Loops Top StructuresInput and Loops Contents

Input and Loops

You can download the functions defined in this chapter with the following commands:

    wget troll.cs.ua.edu/ACP-C/moreInput.c
    wget troll.cs.ua.edu/ACP-C/moreInput.h

These files will help you run the test code listed in this chapter.

Converting command line arguments en mass

Now that we have learned how to loop, we can perform more sophisticated types of input. Suppose all the command-line arguments are integers that need to be converted from their string versions stored in sys.argv. We can use a loop and the accumulate pattern to accumulate the converted string elements:

    void
    convertArgsToNumbers(int argc,char **argv,int *numbers)
        {
        int i;
        // start at 1 to skip over program file name
        for (i = 1; i < argc; ++i)
            numbers[i-1] = atoi(argv[i]);
        }

Note the use of i-1 as the index for the numbers array. This makes sure the second element of argv corresponds to the first element of numbers, and so on. A careful analysis of this function yields the following insight: the function implements the map pattern. The function being mapped is atoi and we map over the argv array of strings.

We can test our conversion function:

    //test (compile with scanner.c and moreInput.c)
    #include "scanner.h"
    #include "moreInput.h"
    int i;
    int *nums;

    nums = allocate(sizeof(int) * (argc-1));
    convertArgsToNumbers(argc,argv,nums);

    printf("original: ");
    for (i = 0; i < argc; ++i)
        printf("[\"%s\"]",argv[i]);
    printf("\n");

    printf("converted: ");
    for (i = 0; i < argc-1; ++i) //one fewer item in nums
        printf("[%d]",nums[i]);
    printf("\n");

Note the use of the string directive in the first loop and the integer directive in the second. Let's look at our test code's behavior, assuming we place the code in convert.c:

   $ gcc -Wall -g -o convert convert.c scanner.c
   $ convert 1 34 -2
   original:  ["convert"]["1"]["34"]["-2"]
   converted: [1][34][-2]

We see that the elements of argv are indeed strings. Otherwise, the "%s" directive would not have worked.

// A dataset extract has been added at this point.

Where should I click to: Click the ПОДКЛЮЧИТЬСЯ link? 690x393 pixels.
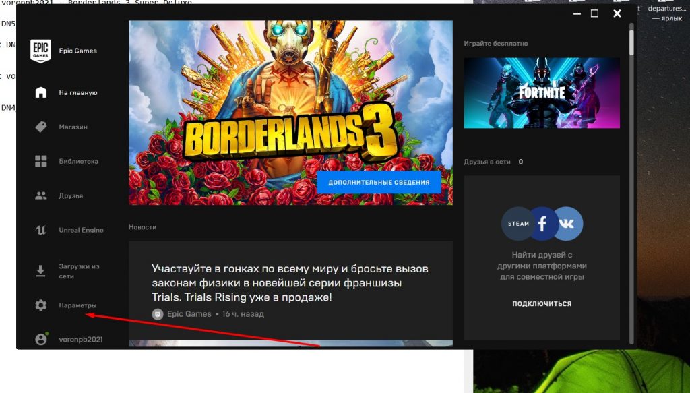click(542, 304)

Reading individual items from files

we can read a unknown number of items from a file by using functions found in the scanner module. When doing so, we always follow this pattern:

    open the file
    read the first item
    while the read was good
        process the item
        read the next item
    close the file

In C, we tell if the read was good by checking the the file pointer for the end-of-file condition. We do this with the feof function, which returns true if the read failed and false if the read succeeded. With that detail, the while loop is refined to:

    FILE *fp = fopen(fileName,"r");
    //read the first item
    ...
    while (!feof(fp))
        {
        //process the item
        ...
        //read the next item
        ...
        }

Processing files a line at a time

Here is a function that version reads and writes all the lines in a file, one line at a time. In addition, the function returns the number of lines processed. It makes use of the readLine function in the scanner module.

    int
    copyFile(char *inFile,char *outFile)
        {
        FILE *in = fopen(inFile,"r");       //check for failed open omitted
        FILE *out = fopen(outFile,"w");     //check for failed open omitted
        int count = 0;
        char *line;

        line = readLine(in);        //readLine is a scanner module function
        while (!feof(in))
            {
            ++count;
            fprintf(out,"%s\n",line);
            free(line);             //we're done with line, so free it
            line = readLine(in);
            }

        //always close your files
        fclose(in);
        fclose(out);

        return count;
        }

Notice we used the counting pattern, augmented by printing out the current line to the output file every time the count was incremented. Since the readLine function allocates space for the line it reads, we must free it when we are done with it. Note that you only need to free items read with the readLine, readToken, and readString functions. You should only free these items when you are absolutely done with them.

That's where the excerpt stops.